Others, however, say right wing supporters could forgive Fillon his sins, which are insignificant compared with the shooting incident.

Joseph, 37, who works for a publisher, said his choice was between Fillon and Macron. “I was scared to come here with my yarmulke,” he said, touching the hoodie on his head, just in case. “These guys will kill Jewish people. They want to kill Jews because of what happened in Israel, but I’m not Israeli and they are not Palestinian.”

The first terrorist attack in Paris, which saw 12 staffers at satirical magazine Charlie Hebdo killed in January 2015, was followed by a shooting that killed four in a kosher supermarket.

Referring to Le Pen and left wing Jean-Luc Melénchon, Joseph said: “Two extremes are dangerous, so I will vote for Macron or Fillon.”

Extreme leftists could, in turn, also be driven to the centre, like Omar Elyes, a fortysomething teacher, who said after what happened he decided to vote for Macron.

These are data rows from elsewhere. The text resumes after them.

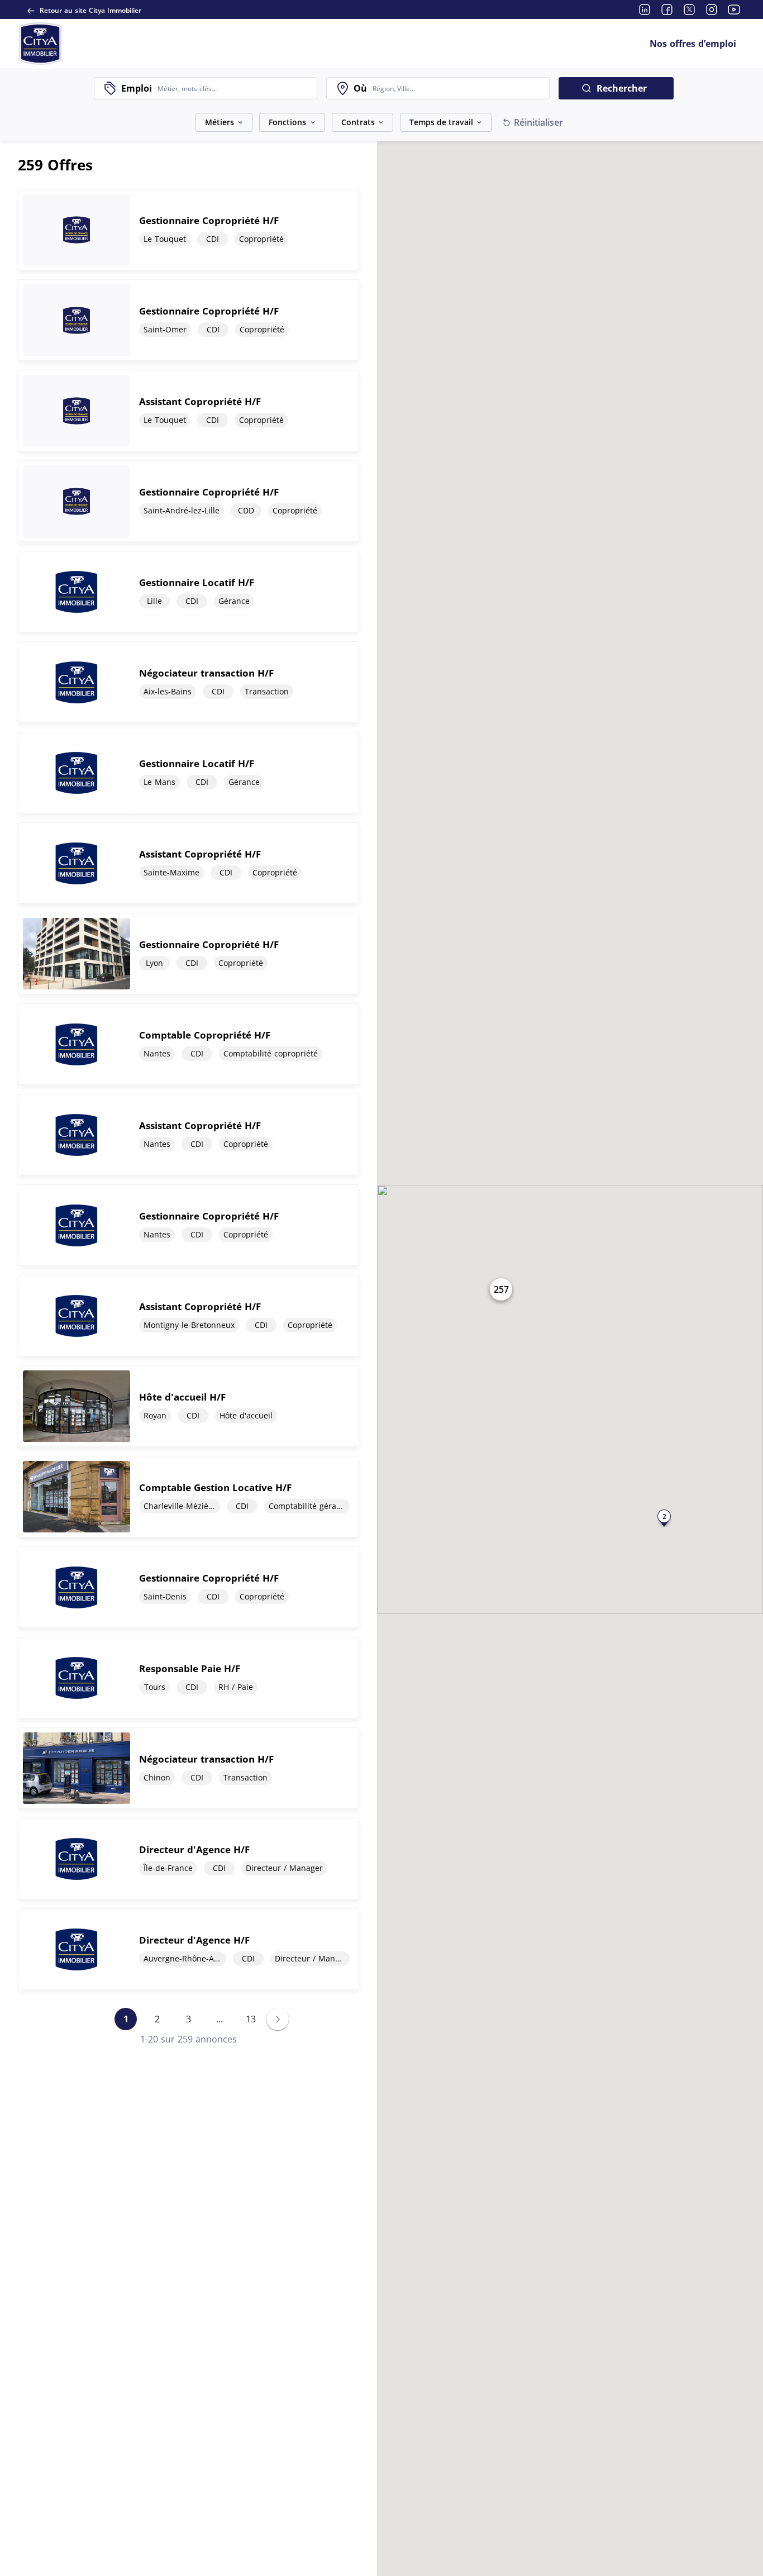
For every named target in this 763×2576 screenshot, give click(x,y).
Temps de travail (441, 122)
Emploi (136, 88)
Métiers (219, 122)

“Macron will win, French people are not idiots, they are intelligent,” he said.

Two young jobseekers, French-born Kevin and Congolese-born Richard, differed over who would be the best president.

Kevin believed Macron was “the least worst option”, and that terrorism wouldn’t affect his vote because “things like this will always happen”.

“Le Pen could become president if French residents have enough anger towards strangers,” said Richard. “I don’t think there is that much hate in this country. You can see all of us here coming to show our love to the victims. It can’t be that bad if people are coming here to show love to everyone.
“There is hope. There is always hope."